Monitoring & Drift Tips
- Concept drift is the exam favorite: It's the trickiest — the model's learned mapping becomes invalid because the real-world relationship has changed. No code changes, no data pipeline failures — the world just changed. Requires labeled feedback to detect.
- PSI thresholds to memorize: <0.1 = stable, 0.1–0.2 = slight shift (investigate), >0.2 = significant drift (retrain). These exact thresholds appear in exam questions.
- High override rate is a red flag: If humans are frequently overriding AI decisions, this may indicate model degradation, poor calibration, or a mismatch between model scope and actual use case. Track and investigate override patterns.
- Audit logs must be immutable: For AI decision audit trails, logs must be tamper-proof, retained for the required period, and contain enough information to reconstruct any decision (input, output, model version, timestamp).
- SHAP for bias audits: When the question involves understanding which features drive outcomes across all predictions (not just one), SHAP's global summaries are the right tool. Look for protected-attribute proxies with high SHAP values.
Incidents & Attacks Tips
- Containment before root cause: In AI incident response, containment (stop the bleeding) always comes before deep investigation. A common exam trap presents options where investigation is listed before containment.
- Prompt injection = LLM-specific: This attack only applies to systems that take free-text instructions as inputs. Traditional classifiers cannot be prompt-injected. Know which attack types apply to which model architectures.
- Privacy attacks: Membership inference and model inversion both target training data privacy.

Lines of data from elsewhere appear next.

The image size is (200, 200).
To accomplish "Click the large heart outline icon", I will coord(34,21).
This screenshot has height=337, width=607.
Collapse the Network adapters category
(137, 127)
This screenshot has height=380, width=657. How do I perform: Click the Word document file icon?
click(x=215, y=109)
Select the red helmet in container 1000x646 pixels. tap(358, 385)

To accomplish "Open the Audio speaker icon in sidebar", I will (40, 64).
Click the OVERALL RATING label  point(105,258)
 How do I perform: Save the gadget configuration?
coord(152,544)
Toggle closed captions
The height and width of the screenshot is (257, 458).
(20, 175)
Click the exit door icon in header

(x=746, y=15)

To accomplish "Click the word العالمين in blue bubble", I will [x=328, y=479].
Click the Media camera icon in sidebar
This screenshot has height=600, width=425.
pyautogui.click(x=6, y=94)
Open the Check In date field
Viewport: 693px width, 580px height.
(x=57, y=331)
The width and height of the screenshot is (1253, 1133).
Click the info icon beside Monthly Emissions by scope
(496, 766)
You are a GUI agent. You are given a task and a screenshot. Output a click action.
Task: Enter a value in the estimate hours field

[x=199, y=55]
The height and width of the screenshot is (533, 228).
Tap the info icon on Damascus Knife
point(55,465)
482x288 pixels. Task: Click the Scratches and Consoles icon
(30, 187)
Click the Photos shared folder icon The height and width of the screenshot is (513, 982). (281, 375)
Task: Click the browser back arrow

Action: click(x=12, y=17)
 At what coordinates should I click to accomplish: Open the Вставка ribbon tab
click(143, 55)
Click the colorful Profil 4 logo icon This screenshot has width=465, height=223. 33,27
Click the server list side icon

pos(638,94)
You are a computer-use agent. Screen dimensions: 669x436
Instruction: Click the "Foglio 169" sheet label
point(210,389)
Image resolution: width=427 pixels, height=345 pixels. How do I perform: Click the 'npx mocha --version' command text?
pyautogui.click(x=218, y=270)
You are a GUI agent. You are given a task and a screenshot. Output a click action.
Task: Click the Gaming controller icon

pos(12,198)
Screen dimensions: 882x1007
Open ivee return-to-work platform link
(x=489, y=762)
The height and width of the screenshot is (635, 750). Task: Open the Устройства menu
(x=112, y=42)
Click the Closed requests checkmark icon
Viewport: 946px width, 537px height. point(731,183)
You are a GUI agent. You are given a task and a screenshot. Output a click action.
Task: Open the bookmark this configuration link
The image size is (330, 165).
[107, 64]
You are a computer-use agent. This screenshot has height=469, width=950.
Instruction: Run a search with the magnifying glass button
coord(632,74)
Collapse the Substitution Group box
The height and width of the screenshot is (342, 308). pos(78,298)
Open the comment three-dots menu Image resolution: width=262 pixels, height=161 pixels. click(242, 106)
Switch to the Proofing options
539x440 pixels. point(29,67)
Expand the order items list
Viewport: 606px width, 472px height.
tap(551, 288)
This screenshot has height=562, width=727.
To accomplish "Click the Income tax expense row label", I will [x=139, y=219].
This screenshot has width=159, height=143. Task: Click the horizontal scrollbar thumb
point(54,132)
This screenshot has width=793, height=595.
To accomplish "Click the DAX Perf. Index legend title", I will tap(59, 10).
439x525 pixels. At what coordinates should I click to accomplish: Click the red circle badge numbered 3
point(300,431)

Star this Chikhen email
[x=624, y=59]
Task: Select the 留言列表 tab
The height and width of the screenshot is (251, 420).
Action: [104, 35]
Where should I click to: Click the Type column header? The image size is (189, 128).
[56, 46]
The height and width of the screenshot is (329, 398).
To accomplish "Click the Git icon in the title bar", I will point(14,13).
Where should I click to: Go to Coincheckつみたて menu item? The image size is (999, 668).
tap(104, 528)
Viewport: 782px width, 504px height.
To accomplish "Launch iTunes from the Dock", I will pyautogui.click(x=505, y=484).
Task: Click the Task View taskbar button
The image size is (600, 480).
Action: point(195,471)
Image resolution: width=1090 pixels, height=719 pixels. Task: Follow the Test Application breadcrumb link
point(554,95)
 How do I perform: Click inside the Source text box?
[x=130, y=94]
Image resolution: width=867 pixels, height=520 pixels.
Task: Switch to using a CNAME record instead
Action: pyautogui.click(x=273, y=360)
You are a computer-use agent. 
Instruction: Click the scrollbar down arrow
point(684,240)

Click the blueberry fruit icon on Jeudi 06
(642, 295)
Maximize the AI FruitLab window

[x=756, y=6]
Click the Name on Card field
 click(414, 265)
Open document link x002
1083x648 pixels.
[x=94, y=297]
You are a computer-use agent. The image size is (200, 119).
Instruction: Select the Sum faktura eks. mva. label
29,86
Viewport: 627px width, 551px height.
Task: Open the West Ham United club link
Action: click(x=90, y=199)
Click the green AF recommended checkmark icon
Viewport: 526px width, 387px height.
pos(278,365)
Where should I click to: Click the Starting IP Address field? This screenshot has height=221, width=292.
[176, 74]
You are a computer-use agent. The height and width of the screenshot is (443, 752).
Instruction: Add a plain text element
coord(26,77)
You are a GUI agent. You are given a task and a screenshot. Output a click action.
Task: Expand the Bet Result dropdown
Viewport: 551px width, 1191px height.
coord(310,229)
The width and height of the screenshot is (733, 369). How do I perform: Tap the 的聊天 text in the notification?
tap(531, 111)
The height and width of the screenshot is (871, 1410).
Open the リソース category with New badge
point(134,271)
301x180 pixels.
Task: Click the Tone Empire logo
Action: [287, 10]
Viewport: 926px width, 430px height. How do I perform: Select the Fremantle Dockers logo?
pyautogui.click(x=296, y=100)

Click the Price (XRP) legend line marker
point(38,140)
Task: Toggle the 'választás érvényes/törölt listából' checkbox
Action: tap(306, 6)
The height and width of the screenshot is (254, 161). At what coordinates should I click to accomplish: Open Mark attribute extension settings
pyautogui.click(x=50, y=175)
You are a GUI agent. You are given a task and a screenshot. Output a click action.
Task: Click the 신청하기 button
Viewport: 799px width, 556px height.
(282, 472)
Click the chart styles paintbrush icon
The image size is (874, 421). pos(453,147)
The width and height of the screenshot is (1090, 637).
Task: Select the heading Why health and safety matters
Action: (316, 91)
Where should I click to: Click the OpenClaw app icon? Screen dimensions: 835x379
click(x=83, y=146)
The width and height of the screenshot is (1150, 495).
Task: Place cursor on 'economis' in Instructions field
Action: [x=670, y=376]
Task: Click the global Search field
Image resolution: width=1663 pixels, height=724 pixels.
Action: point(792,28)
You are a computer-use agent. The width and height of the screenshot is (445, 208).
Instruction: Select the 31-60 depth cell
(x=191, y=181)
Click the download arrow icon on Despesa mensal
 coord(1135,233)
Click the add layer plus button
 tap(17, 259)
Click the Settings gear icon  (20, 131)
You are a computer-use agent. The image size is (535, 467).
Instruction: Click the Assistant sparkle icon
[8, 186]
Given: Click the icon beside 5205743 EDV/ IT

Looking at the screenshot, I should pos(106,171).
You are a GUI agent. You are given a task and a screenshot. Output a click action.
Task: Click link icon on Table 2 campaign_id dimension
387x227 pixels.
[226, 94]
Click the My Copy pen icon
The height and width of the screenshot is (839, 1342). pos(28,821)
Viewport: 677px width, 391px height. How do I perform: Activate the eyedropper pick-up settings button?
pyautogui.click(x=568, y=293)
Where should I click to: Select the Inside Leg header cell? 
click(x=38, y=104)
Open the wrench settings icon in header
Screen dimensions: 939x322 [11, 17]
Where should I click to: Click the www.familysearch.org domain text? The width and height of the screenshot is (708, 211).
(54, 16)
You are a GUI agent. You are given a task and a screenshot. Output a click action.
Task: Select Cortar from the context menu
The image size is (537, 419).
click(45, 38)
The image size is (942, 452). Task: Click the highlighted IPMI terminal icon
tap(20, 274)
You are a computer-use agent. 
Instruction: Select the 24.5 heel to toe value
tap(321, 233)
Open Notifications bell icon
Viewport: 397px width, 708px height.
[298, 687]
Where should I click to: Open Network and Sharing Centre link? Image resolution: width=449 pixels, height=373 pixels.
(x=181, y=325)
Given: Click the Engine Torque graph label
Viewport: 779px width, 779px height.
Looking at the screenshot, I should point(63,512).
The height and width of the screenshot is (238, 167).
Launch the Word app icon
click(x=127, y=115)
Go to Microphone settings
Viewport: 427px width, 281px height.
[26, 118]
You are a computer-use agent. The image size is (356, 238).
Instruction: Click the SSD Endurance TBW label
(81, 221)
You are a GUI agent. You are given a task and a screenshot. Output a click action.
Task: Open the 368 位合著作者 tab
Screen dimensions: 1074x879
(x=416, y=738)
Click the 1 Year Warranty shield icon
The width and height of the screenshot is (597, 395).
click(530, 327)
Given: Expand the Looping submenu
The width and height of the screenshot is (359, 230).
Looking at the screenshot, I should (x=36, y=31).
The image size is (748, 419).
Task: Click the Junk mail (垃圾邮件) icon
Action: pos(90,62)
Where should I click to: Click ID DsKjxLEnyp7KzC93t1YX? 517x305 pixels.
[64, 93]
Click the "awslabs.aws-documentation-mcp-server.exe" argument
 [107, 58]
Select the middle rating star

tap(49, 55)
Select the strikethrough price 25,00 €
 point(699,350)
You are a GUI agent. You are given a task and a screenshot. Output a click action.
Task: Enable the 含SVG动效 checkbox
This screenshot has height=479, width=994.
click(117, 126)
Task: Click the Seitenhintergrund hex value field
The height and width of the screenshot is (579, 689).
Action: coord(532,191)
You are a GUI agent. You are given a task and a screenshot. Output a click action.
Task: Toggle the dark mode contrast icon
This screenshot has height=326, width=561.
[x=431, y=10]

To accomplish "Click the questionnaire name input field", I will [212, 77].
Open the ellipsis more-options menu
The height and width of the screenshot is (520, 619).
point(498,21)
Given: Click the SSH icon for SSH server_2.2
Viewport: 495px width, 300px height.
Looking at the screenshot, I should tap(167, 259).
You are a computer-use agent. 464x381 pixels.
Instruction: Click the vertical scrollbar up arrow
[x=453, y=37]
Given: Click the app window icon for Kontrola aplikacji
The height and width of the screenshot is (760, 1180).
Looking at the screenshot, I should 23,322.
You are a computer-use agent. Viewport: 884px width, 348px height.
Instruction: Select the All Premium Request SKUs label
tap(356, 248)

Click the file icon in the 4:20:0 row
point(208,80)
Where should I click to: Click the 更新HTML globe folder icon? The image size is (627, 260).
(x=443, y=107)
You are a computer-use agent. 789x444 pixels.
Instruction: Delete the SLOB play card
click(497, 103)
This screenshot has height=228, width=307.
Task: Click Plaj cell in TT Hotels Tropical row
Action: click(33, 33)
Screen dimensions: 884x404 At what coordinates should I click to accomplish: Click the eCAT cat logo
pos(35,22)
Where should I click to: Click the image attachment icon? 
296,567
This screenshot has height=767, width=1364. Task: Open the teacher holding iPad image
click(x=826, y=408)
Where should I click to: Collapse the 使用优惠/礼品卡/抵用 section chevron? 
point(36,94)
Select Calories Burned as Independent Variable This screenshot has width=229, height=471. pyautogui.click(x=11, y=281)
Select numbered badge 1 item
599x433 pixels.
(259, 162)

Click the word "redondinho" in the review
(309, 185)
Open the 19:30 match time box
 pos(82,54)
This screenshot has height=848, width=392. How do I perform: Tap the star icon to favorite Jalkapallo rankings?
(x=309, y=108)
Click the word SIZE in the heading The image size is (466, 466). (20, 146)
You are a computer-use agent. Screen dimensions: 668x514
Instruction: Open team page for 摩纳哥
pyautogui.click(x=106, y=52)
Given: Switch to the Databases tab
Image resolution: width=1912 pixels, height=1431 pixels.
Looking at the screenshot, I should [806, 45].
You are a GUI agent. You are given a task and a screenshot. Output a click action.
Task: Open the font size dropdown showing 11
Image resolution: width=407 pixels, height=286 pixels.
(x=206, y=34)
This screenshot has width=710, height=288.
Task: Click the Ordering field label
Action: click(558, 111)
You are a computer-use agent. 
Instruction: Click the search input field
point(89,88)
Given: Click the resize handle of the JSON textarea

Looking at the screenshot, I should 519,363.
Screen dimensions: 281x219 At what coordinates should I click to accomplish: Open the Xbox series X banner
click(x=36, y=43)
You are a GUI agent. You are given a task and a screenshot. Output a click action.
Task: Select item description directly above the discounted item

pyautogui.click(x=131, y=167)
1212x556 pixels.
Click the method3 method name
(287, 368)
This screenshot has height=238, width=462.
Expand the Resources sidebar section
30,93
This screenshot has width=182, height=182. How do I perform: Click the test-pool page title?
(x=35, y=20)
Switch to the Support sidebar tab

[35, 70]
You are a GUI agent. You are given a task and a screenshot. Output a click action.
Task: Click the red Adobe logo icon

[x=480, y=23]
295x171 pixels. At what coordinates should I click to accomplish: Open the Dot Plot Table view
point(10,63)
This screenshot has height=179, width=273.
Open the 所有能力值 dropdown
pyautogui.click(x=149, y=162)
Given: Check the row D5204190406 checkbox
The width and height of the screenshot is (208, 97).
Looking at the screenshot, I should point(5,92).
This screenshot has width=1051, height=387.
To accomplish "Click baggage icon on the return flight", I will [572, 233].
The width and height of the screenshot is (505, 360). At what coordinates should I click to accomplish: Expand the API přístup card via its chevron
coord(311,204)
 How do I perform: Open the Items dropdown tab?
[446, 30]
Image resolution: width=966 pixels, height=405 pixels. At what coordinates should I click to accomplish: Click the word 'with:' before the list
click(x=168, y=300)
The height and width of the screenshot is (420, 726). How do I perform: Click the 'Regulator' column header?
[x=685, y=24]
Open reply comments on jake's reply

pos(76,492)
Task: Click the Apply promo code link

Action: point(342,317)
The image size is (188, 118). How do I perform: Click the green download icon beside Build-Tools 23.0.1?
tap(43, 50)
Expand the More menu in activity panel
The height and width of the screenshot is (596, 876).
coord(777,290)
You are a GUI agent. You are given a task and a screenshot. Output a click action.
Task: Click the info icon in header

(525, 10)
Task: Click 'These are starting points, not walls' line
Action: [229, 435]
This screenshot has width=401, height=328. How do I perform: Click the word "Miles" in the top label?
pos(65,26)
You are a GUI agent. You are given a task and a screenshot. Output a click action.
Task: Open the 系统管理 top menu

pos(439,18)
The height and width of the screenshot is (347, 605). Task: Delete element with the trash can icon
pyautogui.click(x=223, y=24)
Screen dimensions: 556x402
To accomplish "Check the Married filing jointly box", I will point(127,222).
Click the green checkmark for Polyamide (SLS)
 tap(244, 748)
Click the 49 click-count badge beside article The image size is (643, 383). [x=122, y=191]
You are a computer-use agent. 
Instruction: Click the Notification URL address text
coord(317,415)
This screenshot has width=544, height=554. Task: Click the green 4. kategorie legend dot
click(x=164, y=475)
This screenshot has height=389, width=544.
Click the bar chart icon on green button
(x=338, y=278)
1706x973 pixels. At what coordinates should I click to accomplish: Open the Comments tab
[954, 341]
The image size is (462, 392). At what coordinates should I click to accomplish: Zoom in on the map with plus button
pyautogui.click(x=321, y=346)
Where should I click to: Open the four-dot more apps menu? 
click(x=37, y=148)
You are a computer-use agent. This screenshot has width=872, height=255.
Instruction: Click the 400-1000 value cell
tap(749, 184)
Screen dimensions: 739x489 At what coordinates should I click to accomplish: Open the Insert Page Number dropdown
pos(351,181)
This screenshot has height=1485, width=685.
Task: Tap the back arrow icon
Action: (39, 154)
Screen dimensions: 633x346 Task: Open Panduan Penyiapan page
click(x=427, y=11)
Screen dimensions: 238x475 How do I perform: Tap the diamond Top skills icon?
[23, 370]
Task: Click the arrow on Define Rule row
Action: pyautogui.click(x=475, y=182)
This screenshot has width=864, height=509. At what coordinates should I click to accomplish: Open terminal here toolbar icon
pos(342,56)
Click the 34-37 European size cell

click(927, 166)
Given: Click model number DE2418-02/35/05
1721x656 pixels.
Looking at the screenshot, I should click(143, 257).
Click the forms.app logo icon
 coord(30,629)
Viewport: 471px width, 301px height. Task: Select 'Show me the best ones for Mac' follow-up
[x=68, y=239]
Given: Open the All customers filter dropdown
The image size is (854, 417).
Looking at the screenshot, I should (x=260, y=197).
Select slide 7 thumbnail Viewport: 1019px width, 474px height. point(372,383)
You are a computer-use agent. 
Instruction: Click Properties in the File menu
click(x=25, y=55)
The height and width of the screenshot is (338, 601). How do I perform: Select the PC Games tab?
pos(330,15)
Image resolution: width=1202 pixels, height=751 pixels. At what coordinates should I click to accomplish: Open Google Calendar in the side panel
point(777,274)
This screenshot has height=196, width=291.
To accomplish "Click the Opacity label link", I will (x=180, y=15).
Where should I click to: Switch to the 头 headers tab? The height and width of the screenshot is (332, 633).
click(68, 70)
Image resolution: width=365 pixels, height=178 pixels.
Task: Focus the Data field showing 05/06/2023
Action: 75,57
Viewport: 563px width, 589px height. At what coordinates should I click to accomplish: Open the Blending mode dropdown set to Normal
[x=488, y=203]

Differential privacy is the most rigorous technical defense for both.
- Data poisoning in continuous training: Models that retrain automatically on production data (common in recommendation systems) are especially vulnerable to poisoning attacks — an adversary can inject data into the production stream to corrupt future model versions.
- Post-incident review is required: A complete incident response includes a post-mortem. Questions asking "what is the LAST step" in incident response should be answered with post-incident review and lessons learned — not recovery.
AAIA Exam Strategy
- Domain 2 is 46% of the exam: The combined controls/monitoring/operations domain is the single largest portion. Prioritize controls and monitoring material heavily in your prep.
- Auditor's perspective always: AAIA questions ask what the auditor should do, assess, or find — not what the AI team should build. "The auditor should recommend retraining" is usually wrong; "the auditor should assess whether the retraining process has appropriate controls" is right.
- Detective controls dominate AI: Because AI can degrade silently, detective controls (monitoring, drift detection, anomaly alerts) are the dominant control type for AI systems. Most AAIA control questions will relate to monitoring and detection.
- Risk-based approach: Not all AI systems need the same level of controls. High-risk AI (EU AI Act) requires more rigorous controls than minimal-risk AI. Always factor in risk level when assessing whether controls are appropriate.
- Recall for high-stakes classifiers: In any scenario about fraud detection, medical diagnosis, or safety-critical classification, recall (catching all positives) is the priority metric. False negatives are almost always the larger risk in these domains.